Records shown –
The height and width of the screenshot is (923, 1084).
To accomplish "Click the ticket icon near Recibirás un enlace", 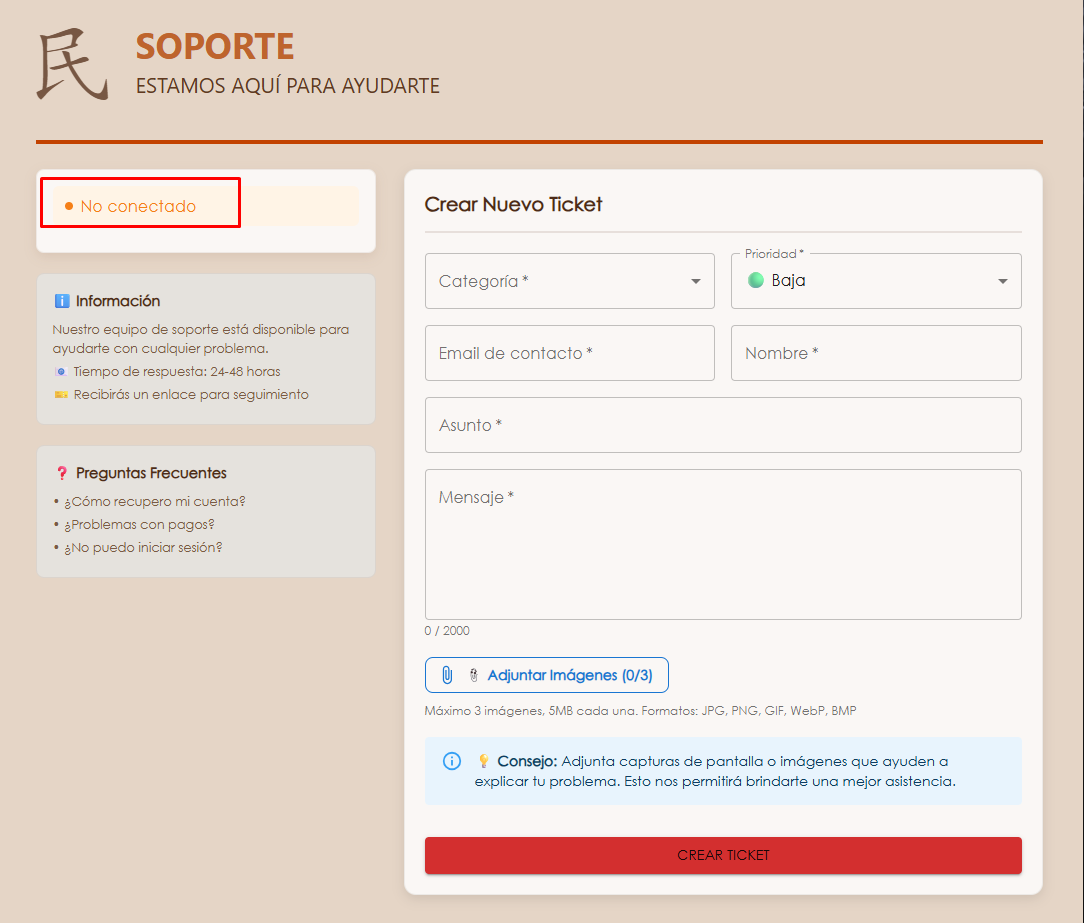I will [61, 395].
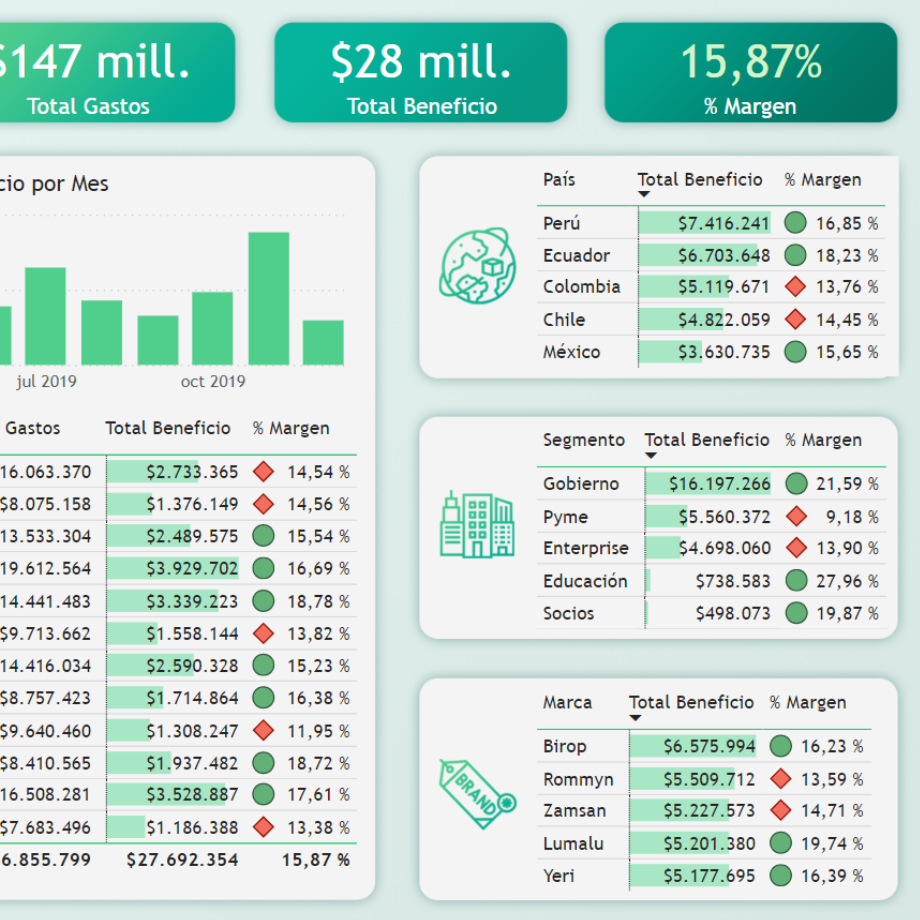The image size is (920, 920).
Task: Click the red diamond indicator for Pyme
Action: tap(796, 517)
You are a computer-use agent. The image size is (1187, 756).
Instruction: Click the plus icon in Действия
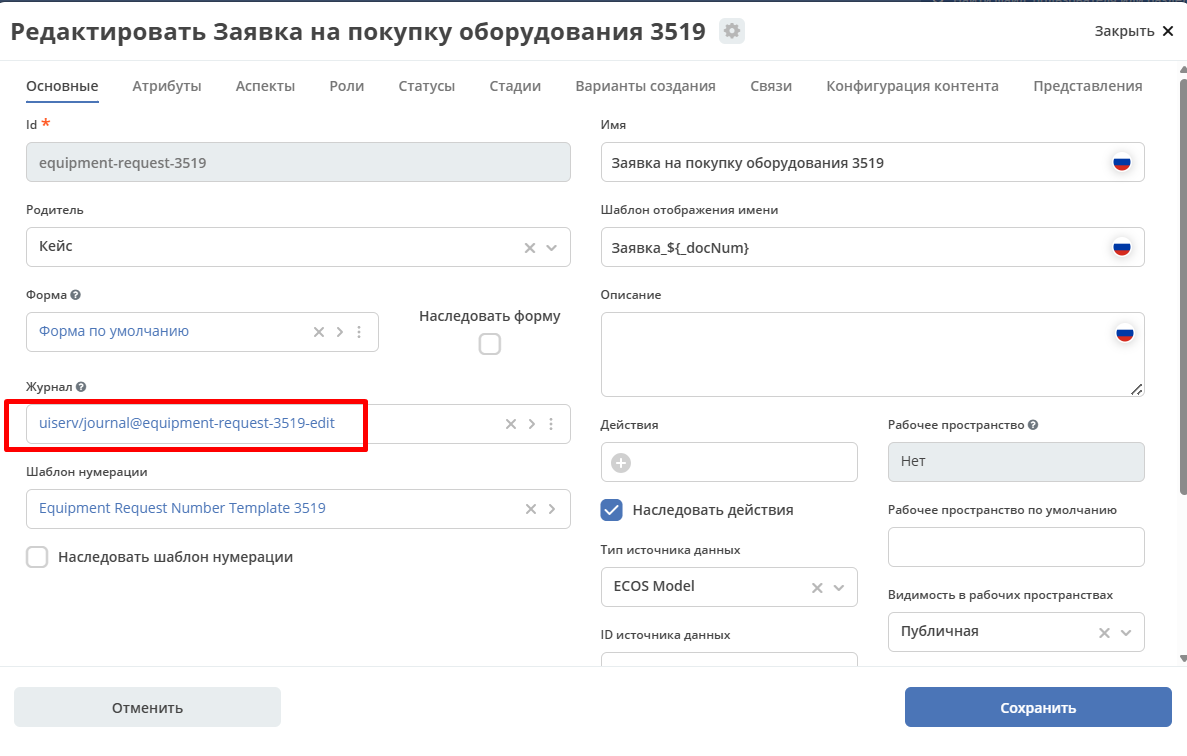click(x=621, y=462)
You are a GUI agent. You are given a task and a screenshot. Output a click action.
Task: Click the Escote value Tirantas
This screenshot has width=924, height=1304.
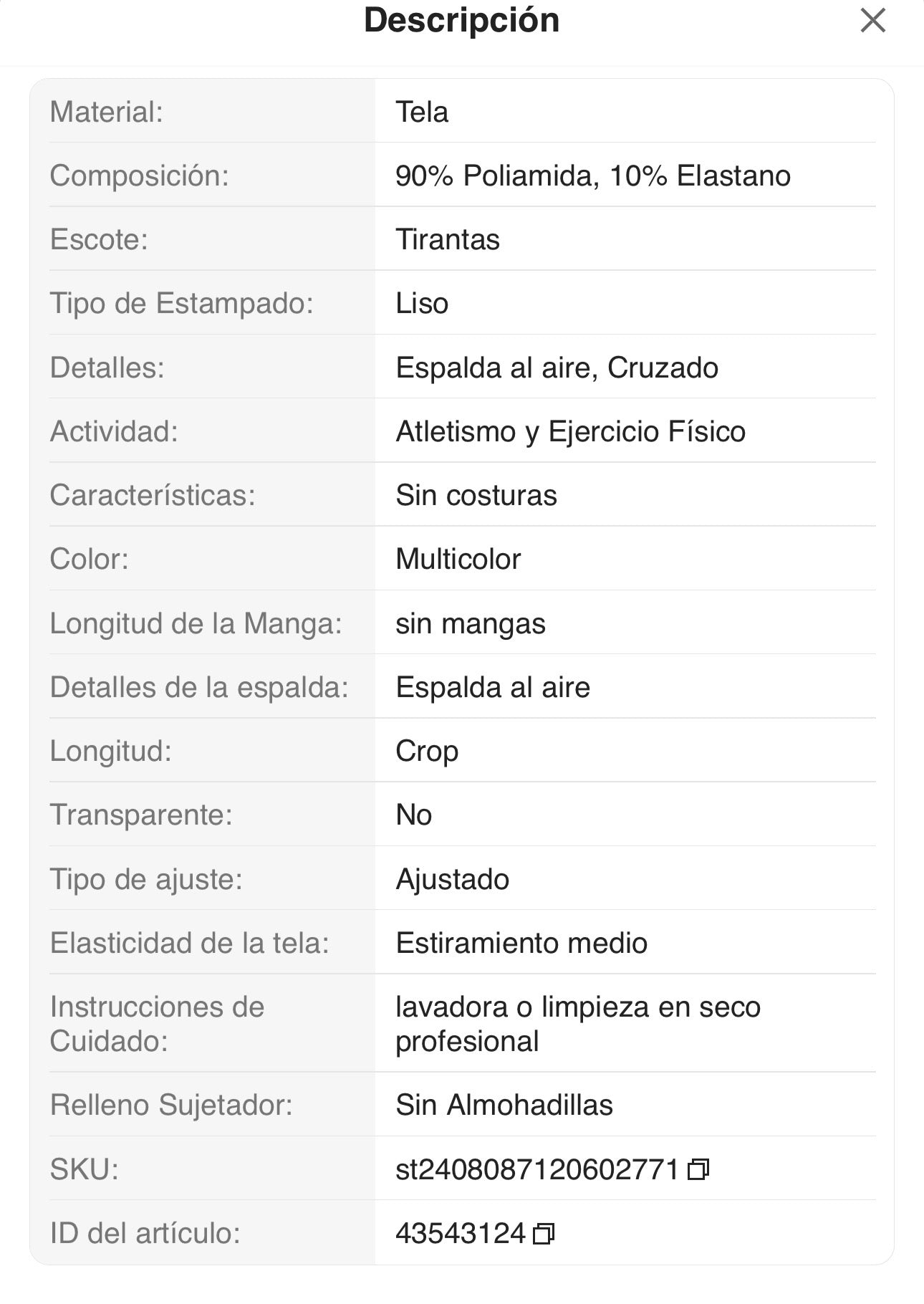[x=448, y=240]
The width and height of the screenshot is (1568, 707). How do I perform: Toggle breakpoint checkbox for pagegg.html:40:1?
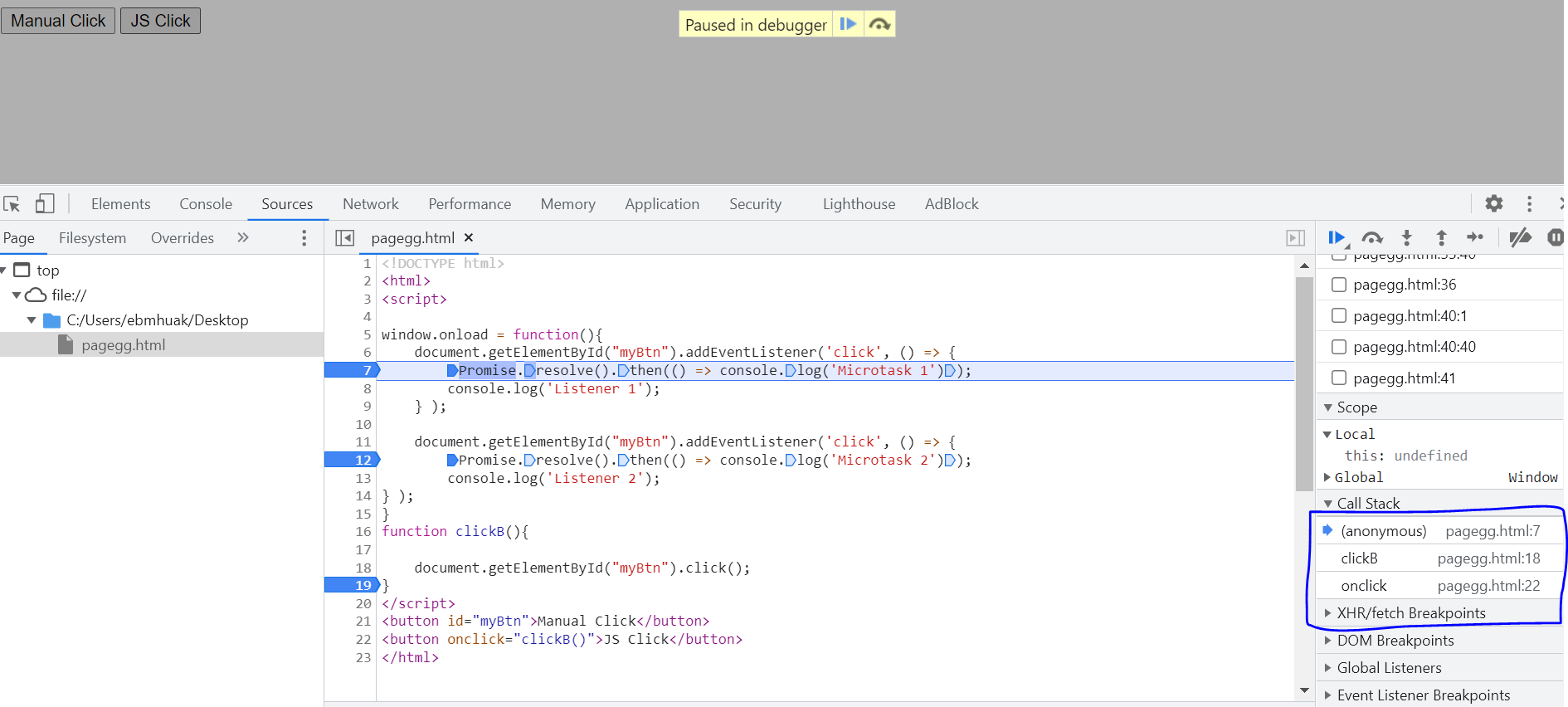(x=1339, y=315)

Instructions for the task –
When a line in the data contains "agent", return it as written.

Solution for this task –
You are a computer-use agent. The image size is (1187, 756).
You are a GUI agent. You are given a task and a screenshot. Output a click action.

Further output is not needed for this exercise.